The SIS model consists of two nonlinear differential equations that represent the rate of change in the population of susceptible S(t) and infected populations I(t)

$\begin{array}{l}\frac{\partial S}{\partial t}=-\sigma SI+\omega I,\\ \frac{\partial I}{\partial t}=\sigma SI-\omega I,& (21)\end{array}$

where S is the susceptible population, I is the infected population, σ is the infection rate of the susceptible, ω is the recovery rate at which the infected return to the susceptible.

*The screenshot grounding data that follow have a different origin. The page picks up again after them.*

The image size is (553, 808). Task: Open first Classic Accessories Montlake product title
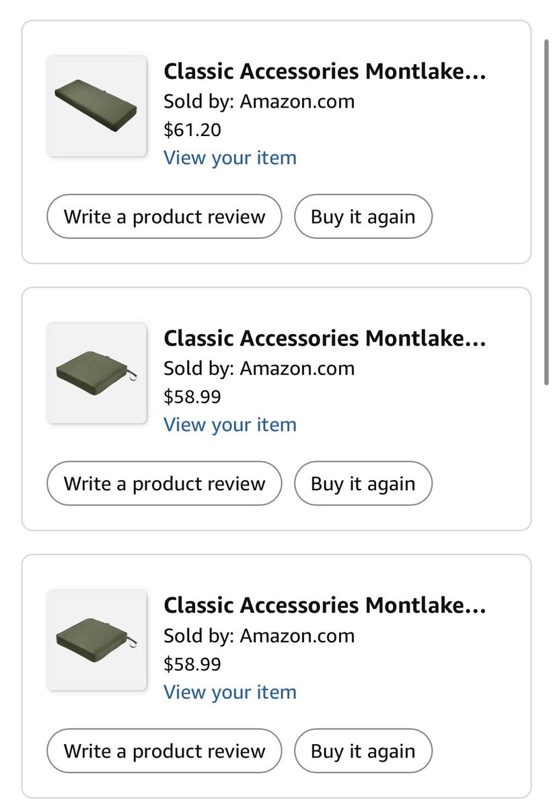click(324, 71)
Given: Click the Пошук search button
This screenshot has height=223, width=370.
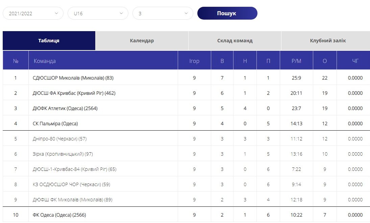Looking at the screenshot, I should pos(227,14).
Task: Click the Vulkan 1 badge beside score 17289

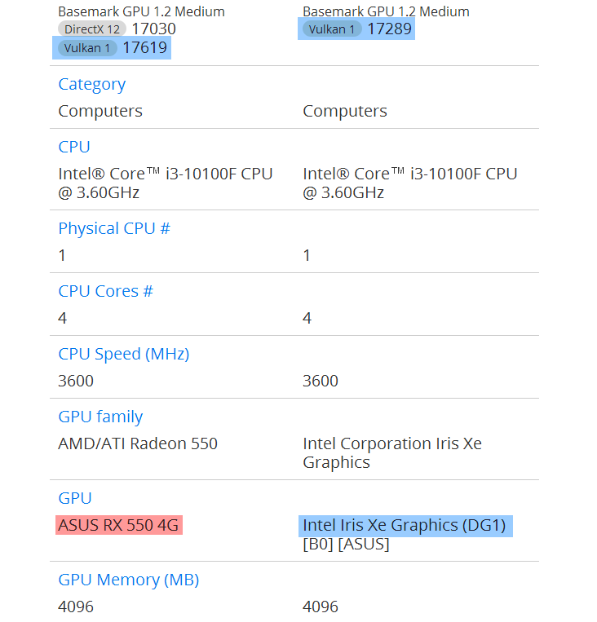Action: (x=332, y=29)
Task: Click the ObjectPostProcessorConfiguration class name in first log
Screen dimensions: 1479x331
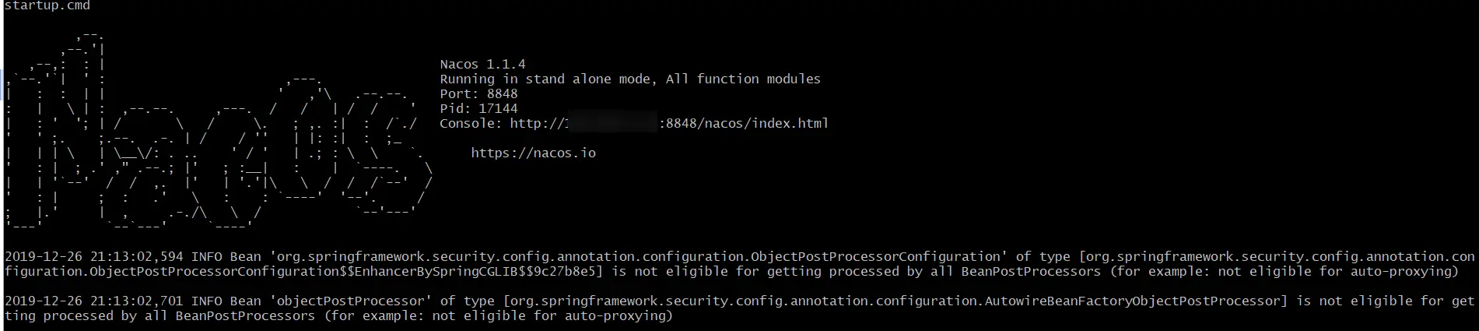Action: click(x=876, y=256)
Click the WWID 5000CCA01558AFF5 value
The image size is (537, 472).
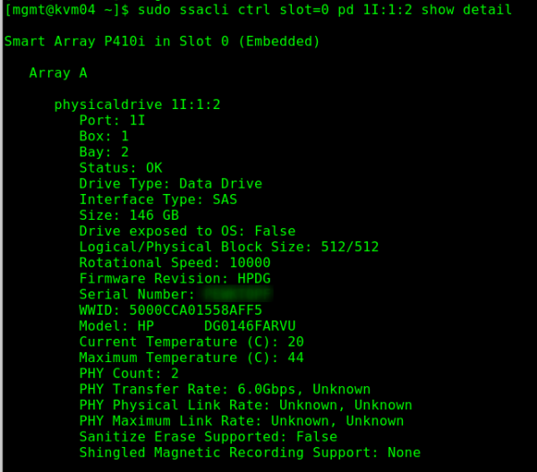[x=195, y=310]
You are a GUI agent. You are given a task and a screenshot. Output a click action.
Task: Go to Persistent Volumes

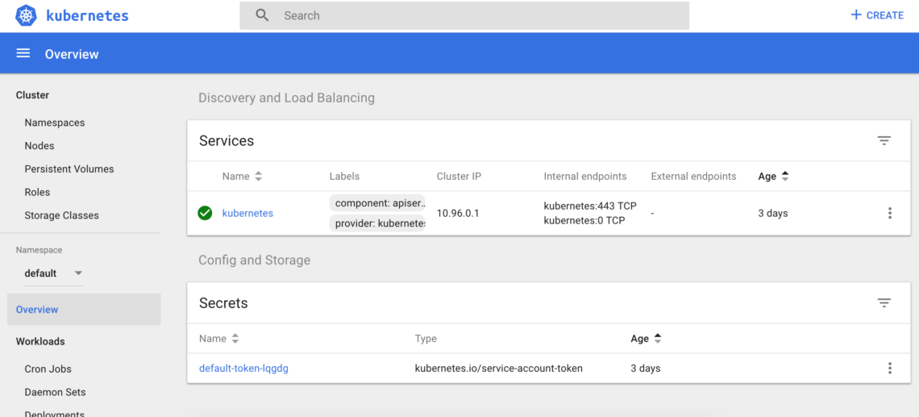pyautogui.click(x=69, y=169)
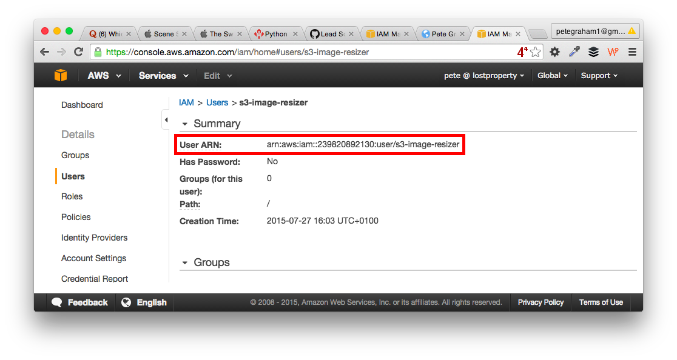Click the Users breadcrumb link

point(217,102)
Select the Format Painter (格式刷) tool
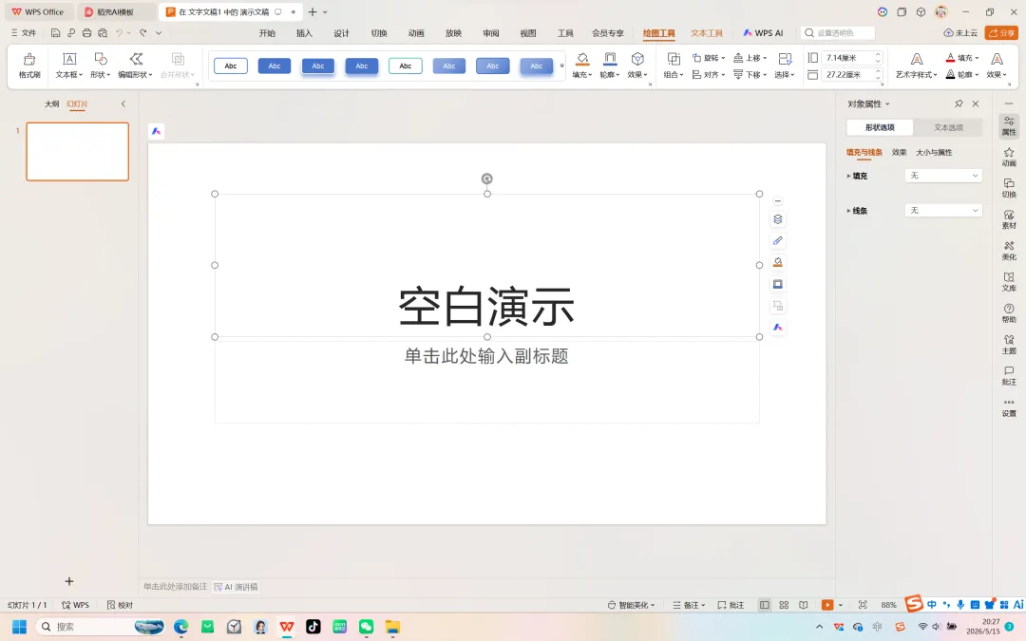The height and width of the screenshot is (641, 1026). tap(29, 66)
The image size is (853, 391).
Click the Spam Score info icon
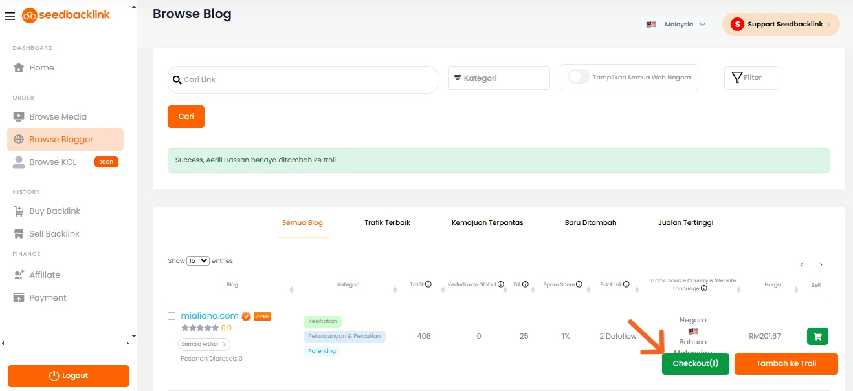pyautogui.click(x=579, y=284)
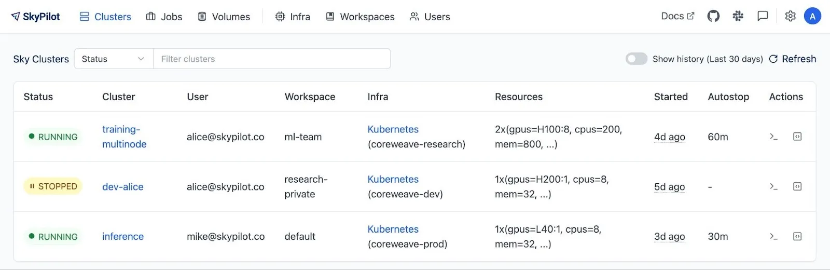Open VS Code icon for dev-alice row
Screen dimensions: 830x270
[797, 186]
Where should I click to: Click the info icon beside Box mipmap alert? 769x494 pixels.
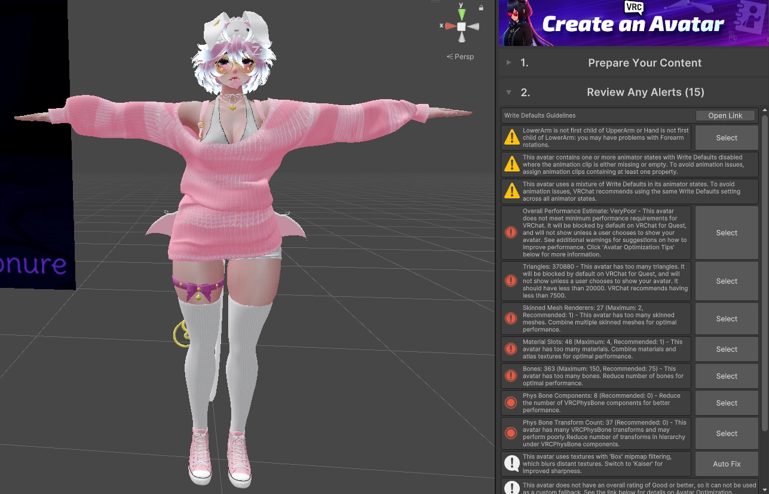[x=511, y=464]
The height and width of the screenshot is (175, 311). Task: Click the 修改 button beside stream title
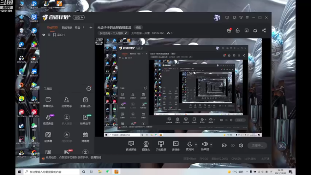pyautogui.click(x=138, y=27)
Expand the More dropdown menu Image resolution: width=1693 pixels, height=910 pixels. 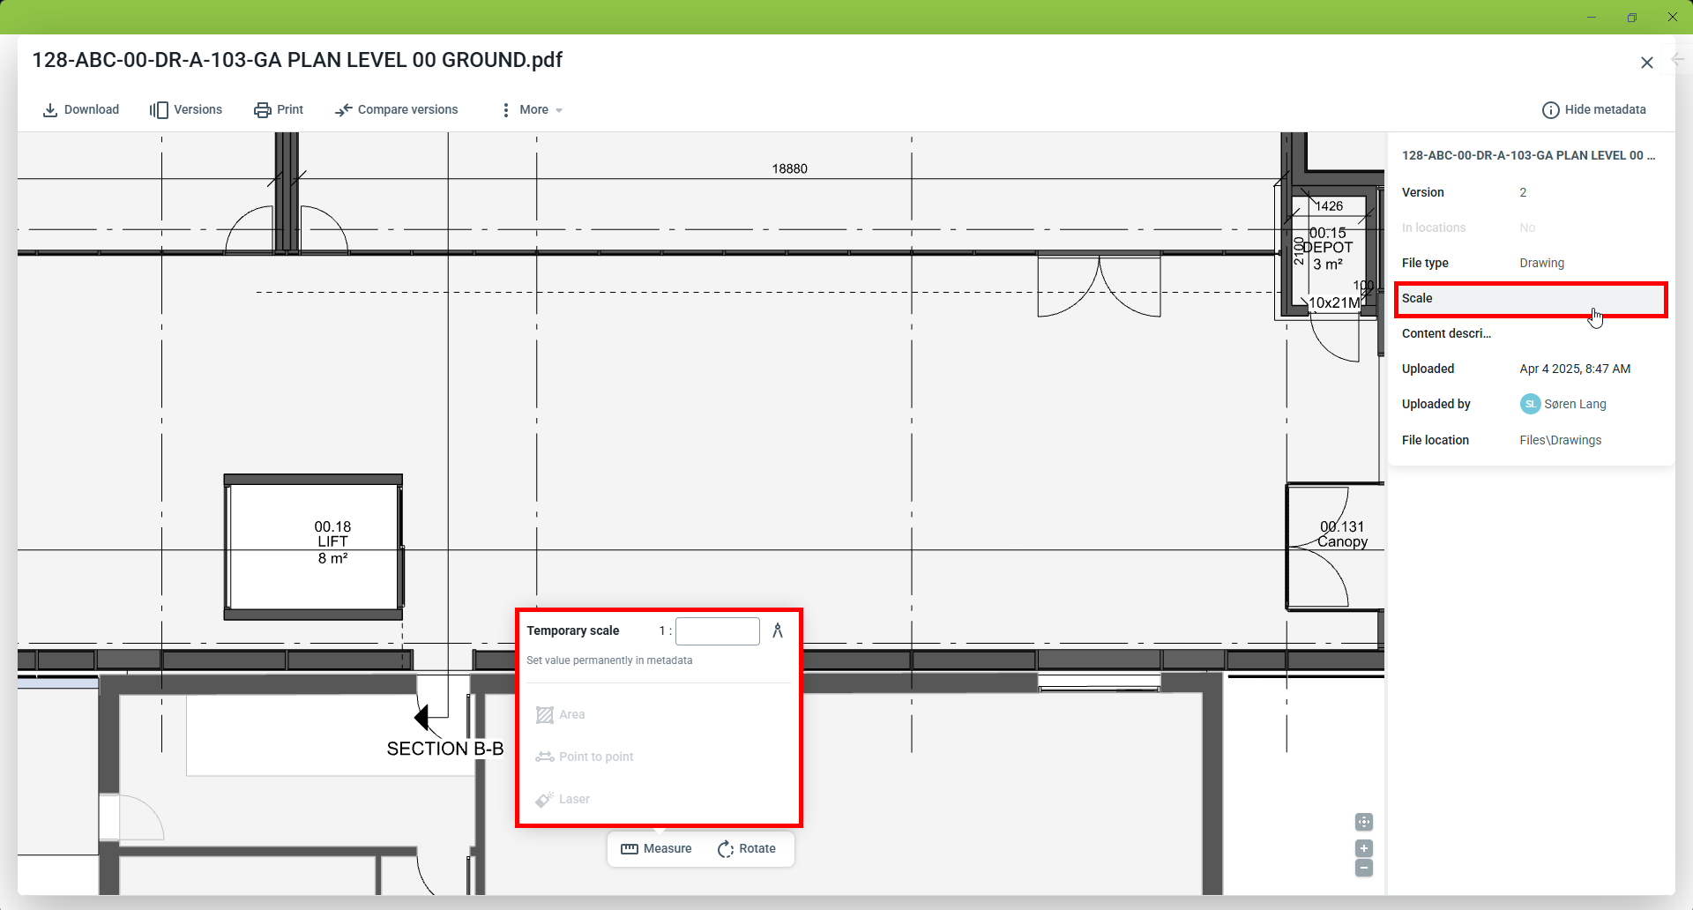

The Lotka-Volterra model is a mathematical framework that describes the dynamics of predator-prey interactions in an ecological system. It consists of a system of coupled differential equations that represent the populations of predators and prey over time. A modified version of the model, based on logistic prey population growth, consists of two nonlinear differential equations that represent the rate of change in the populations of prey u(t) and predator v(t)

$\begin{array}{l}\frac{\partial u}{\partial t}=\alpha u\left(1-\frac{u}{k}\right)-\beta uv,\\ \frac{\partial v}{\partial t}=\delta vu-{\gamma }^{v}v,& (22)\end{array}$

where u is the prey population, v is the predator population, α is the natural birth rate of the prey, k is carrying capacity, β is the predation rate (the rate at which predators consume prey), δ is the predator reproduction rate (conversion of consumed prey into predator offspring) and γ is the natural death rate of predators. In this formulation, the first term in the prey equation represents the logistic growth. When resources are abundant, its population grows rapidly but slowly as it approaches carrying capacity, while the second term captures the predation effect. To simplify the model and explicitly represent the natural mortality of the prey, we replace the logistic term with a simpler quadratic death term γ^u u², where γ accounts for all causes of death that become more significant as the population grows; such as competition for limited resources. This leads to the following system

$\begin{array}{l}\frac{\partial u}{\partial t}=\alpha u-\beta uv-{\gamma }^u{u}^2,\\ \frac{\partial v}{\partial t}=\delta vu-{\gamma }^{v}v.& (23)\end{array}$

The modified formulation removes explicit carrying capacity k and instead assumes that prey mortality increases quadratically with population size. This approach maintains the self-limiting nature of prey growth while allowing a more flexible representation of mortality, which may arise from competition, resource limitation, or other density-dependent factors [31, 50].